#### Recorded information:
☆ ☆ ☆

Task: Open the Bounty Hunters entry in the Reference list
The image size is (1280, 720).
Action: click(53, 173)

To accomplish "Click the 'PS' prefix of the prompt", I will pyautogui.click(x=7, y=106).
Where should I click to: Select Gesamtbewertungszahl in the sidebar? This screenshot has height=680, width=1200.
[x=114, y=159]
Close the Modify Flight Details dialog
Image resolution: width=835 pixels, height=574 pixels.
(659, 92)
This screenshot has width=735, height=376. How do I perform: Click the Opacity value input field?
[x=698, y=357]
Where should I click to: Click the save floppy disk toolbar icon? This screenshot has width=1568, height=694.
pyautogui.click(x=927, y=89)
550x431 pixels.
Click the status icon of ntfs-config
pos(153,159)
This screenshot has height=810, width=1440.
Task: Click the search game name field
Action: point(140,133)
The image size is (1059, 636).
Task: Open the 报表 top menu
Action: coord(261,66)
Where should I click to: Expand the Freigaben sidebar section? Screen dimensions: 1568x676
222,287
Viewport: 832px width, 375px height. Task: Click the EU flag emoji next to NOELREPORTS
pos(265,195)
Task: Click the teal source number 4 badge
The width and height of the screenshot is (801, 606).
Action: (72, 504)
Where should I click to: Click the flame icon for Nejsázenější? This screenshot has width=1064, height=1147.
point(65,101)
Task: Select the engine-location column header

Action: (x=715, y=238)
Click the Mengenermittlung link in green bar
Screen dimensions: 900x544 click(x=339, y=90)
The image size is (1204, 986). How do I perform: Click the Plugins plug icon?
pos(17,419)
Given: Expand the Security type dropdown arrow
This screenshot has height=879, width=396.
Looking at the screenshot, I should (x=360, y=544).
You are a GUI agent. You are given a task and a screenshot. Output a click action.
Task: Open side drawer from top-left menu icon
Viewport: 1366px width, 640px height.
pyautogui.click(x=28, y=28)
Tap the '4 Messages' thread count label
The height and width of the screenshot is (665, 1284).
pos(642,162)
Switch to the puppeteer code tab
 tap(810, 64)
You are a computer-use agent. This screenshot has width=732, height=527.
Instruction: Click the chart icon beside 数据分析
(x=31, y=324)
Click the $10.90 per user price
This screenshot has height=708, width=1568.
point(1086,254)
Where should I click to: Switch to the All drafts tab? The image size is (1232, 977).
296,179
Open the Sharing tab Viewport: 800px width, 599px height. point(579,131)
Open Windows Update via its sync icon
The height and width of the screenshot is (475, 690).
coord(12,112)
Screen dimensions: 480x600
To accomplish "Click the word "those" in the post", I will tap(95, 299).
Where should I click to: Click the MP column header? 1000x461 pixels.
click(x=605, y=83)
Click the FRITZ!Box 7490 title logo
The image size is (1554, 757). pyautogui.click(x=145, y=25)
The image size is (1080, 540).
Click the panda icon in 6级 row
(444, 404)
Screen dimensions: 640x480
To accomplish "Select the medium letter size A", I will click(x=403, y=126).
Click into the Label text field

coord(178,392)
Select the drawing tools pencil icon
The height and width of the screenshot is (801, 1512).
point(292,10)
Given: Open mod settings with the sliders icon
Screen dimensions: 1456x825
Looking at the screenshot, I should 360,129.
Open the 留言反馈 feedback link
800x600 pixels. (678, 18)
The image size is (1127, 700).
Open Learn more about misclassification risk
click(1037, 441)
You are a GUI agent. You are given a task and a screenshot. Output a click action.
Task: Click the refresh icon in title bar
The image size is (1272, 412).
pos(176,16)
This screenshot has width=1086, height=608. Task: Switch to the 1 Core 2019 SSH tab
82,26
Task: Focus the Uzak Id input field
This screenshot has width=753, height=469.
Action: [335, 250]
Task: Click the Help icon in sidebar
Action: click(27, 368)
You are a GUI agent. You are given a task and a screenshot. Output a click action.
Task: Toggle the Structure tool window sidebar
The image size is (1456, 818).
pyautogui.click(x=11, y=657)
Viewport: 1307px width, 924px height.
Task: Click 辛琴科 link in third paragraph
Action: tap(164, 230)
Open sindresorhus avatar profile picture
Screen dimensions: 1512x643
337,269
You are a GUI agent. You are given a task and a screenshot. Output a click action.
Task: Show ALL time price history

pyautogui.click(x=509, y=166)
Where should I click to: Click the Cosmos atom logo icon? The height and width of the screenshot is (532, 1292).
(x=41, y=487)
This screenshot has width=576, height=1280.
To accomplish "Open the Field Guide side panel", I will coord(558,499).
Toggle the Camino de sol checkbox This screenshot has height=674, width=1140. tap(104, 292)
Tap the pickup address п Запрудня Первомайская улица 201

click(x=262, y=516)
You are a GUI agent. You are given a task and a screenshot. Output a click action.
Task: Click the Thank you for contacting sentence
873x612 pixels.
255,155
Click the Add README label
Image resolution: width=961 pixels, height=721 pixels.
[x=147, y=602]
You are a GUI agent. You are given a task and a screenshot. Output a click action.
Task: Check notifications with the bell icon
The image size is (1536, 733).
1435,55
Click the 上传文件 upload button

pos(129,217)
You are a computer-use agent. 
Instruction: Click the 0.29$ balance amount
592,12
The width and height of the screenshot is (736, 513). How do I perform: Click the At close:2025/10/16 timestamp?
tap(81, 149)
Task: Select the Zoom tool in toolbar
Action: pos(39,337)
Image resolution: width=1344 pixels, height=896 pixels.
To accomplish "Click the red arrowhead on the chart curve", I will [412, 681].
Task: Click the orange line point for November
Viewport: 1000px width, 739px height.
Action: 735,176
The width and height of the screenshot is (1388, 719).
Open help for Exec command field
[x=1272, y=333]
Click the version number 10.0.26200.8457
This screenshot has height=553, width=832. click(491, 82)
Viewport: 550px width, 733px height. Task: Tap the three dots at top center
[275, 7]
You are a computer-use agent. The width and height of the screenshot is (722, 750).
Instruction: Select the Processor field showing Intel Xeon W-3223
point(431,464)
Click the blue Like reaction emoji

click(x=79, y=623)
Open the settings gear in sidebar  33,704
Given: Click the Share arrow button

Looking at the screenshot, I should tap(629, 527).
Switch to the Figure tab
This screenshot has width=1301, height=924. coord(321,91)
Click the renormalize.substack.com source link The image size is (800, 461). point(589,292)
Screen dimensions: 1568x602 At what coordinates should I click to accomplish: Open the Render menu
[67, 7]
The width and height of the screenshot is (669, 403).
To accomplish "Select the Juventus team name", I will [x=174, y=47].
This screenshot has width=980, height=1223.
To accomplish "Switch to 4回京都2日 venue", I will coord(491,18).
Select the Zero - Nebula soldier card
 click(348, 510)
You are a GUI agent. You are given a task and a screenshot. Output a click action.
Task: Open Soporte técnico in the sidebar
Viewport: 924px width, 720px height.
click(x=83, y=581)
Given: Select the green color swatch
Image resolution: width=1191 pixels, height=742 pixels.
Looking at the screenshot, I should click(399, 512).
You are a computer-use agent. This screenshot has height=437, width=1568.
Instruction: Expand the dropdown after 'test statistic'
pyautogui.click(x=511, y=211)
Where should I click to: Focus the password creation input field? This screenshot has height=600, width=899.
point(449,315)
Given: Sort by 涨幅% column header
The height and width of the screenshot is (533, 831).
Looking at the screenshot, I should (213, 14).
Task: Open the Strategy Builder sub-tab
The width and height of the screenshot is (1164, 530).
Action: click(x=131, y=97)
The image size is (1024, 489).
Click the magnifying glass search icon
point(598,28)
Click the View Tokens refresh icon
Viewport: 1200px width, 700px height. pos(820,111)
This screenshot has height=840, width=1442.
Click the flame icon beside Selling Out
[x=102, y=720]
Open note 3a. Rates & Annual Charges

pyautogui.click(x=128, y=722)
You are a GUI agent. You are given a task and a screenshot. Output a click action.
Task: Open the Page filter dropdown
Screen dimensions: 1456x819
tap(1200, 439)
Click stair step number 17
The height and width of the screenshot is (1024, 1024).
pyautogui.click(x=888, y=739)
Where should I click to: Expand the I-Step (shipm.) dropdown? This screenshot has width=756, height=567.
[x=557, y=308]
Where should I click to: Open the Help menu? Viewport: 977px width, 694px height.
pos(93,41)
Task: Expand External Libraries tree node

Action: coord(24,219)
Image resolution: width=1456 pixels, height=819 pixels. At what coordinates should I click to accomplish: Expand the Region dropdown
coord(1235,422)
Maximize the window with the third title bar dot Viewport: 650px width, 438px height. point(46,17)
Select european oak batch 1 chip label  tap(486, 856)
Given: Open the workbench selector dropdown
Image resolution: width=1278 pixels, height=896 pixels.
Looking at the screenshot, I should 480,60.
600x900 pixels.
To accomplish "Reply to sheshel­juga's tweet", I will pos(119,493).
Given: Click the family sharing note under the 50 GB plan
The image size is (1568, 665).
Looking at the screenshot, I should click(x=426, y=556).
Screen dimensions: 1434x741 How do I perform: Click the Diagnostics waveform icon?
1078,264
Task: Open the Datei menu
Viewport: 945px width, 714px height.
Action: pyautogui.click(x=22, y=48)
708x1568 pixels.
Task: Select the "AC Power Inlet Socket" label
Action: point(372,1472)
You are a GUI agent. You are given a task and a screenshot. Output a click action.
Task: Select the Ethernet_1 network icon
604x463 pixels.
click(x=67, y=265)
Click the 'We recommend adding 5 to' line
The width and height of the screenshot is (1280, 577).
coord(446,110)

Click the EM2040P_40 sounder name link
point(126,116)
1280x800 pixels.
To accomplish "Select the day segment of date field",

☆ ☆ ☆

#### Work to complete:
In the listing above, find the line containing "Task: Select the engine-location" and the line containing "Task: Open side". Output them and every line between, exactly, and nothing else.

#### Task answer:
Task: Select the engine-location column header

Action: (x=715, y=238)
Click the Mengenermittlung link in green bar
Screen dimensions: 900x544 click(x=339, y=90)
The image size is (1204, 986). How do I perform: Click the Plugins plug icon?
pos(17,419)
Given: Expand the Security type dropdown arrow
This screenshot has height=879, width=396.
Looking at the screenshot, I should (x=360, y=544).
You are a GUI agent. You are given a task and a screenshot. Output a click action.
Task: Open side drawer from top-left menu icon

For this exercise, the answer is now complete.